As we mentioned above, arguments to instantiate the class can also the set in the config. 

`ConvolutionalEncoder` takes two arguments:
- `blocks`: specifier for each step of the encoder.
- `depth`: Integer, number of blocks in the encoder

As such, we should be able easily change the size of the encoder as follows:

In [16]:
config = (
    dtm.Config()
        .num_classes()
        .backbone(dtm.ConvolutionalEncoder, depth=2)
)
classifier = dtm.ImageClassifier.from_config(config)
classifier

ImageClassifier(
  (backbone): ConvolutionalEncoder(
    (blocks): ModuleList(
      (0): Template(
        (layer): LazyConv2d(0, 8, kernel_size=(3, 3), stride=(1, 1), padding=(1, 1))
        (activation): ReLU()
        (pool): MaxPool2d(kernel_size=2, stride=2, padding=0, dilation=1, ceil_mode=False)
      )
      (1): Template(
        (layer): LazyConv2d(0, 16, kernel_size=(3, 3), stride=(1, 1), padding=(1, 1))
        (activation): ReLU()
        (pool): MaxPool2d(kernel_size=2, stride=2, padding=0, dilation=1, ceil_mode=False)
      )
    )
  )
  (connector): Flatten(start_dim=1, end_dim=-1)
  (head): CategoricalClassificationHead(
    (output): Template(
      (layer): LazyLinear(in_features=0, out_features=2, bias=True)
      (activation): Softmax(dim=-1)
    )
  )
  (val_accuracy): Accuracy()
)

But aren't we back to the same problem? How do we customize the `backbone.blocks`? Well, now we're at a small enough scale that we can use templates:

### 2.1.2 DeepTorch templates

Templates are a convenient way of defining small blocks of layers. The syntax is simple:

In [17]:
block_template = dtm.Layer("layer") >> dtm.Layer("activation") >> dtm.Layer("pool")

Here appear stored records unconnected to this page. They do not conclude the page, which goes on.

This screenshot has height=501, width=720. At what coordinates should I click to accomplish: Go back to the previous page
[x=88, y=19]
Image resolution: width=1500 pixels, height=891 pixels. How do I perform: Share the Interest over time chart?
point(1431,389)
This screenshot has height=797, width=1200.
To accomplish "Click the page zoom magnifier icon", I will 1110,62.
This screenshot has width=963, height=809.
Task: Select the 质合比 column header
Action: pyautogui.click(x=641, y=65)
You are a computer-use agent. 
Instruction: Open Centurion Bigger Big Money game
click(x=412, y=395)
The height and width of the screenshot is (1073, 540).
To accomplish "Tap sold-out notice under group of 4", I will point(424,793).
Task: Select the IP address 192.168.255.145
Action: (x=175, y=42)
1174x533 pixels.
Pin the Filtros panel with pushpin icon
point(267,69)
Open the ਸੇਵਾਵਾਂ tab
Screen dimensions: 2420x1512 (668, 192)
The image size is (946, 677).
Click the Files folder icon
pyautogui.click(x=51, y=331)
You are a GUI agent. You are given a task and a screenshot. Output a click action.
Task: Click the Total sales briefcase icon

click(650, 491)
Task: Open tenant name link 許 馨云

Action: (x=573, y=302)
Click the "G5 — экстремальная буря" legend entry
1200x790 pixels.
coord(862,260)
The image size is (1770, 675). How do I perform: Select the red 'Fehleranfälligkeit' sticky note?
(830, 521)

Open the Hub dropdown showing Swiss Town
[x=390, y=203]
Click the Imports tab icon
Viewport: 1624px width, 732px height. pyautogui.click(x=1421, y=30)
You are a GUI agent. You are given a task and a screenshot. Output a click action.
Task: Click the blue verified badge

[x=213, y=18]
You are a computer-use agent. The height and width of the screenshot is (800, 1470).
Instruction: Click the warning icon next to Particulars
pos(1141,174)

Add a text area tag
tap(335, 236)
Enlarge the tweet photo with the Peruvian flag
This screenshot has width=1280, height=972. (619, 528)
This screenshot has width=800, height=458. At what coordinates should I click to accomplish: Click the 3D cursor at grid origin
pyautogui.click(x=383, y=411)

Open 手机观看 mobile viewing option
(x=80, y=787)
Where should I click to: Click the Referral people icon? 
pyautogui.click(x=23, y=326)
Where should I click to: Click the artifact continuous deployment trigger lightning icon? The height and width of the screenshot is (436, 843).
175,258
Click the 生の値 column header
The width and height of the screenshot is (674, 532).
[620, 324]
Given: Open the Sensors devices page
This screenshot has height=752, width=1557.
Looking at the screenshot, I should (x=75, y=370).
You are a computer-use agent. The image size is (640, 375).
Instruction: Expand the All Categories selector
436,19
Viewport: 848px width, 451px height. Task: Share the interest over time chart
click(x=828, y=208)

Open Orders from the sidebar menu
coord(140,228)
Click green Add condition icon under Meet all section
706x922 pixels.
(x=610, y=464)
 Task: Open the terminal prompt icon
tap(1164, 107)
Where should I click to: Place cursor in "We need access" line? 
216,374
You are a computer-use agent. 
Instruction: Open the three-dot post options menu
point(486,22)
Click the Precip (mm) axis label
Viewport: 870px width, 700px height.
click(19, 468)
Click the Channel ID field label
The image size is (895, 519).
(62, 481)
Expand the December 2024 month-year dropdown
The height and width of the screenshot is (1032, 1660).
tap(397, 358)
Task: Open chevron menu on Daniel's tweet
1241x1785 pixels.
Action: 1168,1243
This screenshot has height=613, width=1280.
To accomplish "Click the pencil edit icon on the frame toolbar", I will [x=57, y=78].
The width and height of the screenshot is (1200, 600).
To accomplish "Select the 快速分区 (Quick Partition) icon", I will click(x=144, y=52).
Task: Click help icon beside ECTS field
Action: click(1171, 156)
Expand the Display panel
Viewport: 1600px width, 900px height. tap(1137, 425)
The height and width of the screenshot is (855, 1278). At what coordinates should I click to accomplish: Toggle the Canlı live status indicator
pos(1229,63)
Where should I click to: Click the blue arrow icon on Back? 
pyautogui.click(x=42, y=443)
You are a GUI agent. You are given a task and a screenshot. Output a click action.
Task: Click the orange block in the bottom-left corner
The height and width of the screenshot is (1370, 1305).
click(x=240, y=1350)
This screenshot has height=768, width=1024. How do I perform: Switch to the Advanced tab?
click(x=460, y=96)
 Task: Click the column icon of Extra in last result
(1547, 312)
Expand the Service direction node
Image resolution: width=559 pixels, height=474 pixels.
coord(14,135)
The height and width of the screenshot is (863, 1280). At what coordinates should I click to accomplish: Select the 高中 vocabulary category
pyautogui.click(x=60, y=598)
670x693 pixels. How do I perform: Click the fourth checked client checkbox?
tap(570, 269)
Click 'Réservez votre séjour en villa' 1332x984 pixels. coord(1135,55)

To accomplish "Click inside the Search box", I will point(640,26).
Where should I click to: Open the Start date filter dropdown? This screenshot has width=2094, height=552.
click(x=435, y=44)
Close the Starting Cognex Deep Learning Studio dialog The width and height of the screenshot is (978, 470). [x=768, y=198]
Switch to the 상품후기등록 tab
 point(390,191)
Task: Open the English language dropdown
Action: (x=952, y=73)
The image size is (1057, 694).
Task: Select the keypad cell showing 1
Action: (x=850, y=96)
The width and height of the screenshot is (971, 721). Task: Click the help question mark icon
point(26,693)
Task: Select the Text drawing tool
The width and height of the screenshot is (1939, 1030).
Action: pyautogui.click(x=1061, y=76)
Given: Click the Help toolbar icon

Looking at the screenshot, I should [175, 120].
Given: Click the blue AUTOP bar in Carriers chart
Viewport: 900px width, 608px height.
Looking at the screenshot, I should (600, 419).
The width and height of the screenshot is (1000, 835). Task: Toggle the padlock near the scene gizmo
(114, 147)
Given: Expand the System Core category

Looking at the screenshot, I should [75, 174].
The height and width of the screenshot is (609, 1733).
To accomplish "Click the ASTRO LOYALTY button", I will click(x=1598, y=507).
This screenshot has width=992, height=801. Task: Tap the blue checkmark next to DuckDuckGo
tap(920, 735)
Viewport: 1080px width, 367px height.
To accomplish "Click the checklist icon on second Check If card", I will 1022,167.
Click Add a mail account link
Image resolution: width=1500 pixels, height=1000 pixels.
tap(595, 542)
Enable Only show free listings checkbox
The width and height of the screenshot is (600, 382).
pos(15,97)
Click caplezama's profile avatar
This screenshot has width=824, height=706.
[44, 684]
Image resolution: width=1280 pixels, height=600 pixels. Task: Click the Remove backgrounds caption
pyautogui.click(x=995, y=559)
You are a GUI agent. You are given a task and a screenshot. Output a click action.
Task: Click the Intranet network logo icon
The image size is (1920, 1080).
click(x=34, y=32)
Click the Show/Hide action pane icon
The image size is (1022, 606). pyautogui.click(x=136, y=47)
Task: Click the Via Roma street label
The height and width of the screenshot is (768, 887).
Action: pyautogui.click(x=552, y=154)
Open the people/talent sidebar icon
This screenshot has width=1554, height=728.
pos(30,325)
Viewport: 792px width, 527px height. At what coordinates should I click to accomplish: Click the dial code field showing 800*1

Here `Layer` is a sort of placeholder for a module that has is assigned a name (`"layer"`, `"activation"`, `"pool"`). Any name is valid. `>>` is a piping operation. It just means that first `dtm.Layer("layer")` is evaluated, then `dtm.Layer("activation")` and finally `dtm.Layer("pool")`.
We can assign modules to these names in the config. Let's demonstrate:

In [18]:
config = (
    dtm.Config()
        .num_classes(10)
        .backbone(dtm.ConvolutionalEncoder)
        .backbone.depth(2)
        .backbone.blocks(block_template)

        # We can now refer to our names layer, activation, pool
        .backbone.blocks.layer(nn.LazyConv2d, kernel_size=3, padding=1)
        .backbone.blocks.activation(nn.LeakyReLU, negative_slope=0.2)
        .backbone.blocks.pool(nn.MaxPool2d)
)
classifier = dtm.ImageClassifier.from_config(config)
classifier

ImageClassifier(
  (backbone): ConvolutionalEncoder(
    (blocks): ModuleList(
      (0): Template(
        (layer): LazyConv2d(0, 8, kernel_size=(3, 3), stride=(1, 1), padding=(1, 1))
        (activation): LeakyReLU(negative_slope=0.2)
        (pool): MaxPool2d(kernel_size=2, stride=2, padding=0, dilation=1, ceil_mode=False)
      )
      (1): Template(
        (layer): LazyConv2d(0, 16, kernel_size=(3, 3), stride=(1, 1), padding=(1, 1))
        (activation): LeakyReLU(negative_slope=0.2)
        (pool): MaxPool2d(kernel_size=2, stride=2, padding=0, dilation=1, ceil_mode=False)
      )
    )
  )
  (connector): Flatten(start_dim=1, end_dim=-1)
  (head): CategoricalClassificationHead(
    (output): Template(
      (layer): LazyLinear(in_features=0, out_features=10, bias=True)
      (activation): Softmax(dim=-1)
    )
  )
  (val_accuracy): Accuracy()
)

In [None]:
block_with_skip = dtm.Layer("socket") >> dtm.Layer("layer") >> dtm.Layer("activation") >> dtm.Layer("pool")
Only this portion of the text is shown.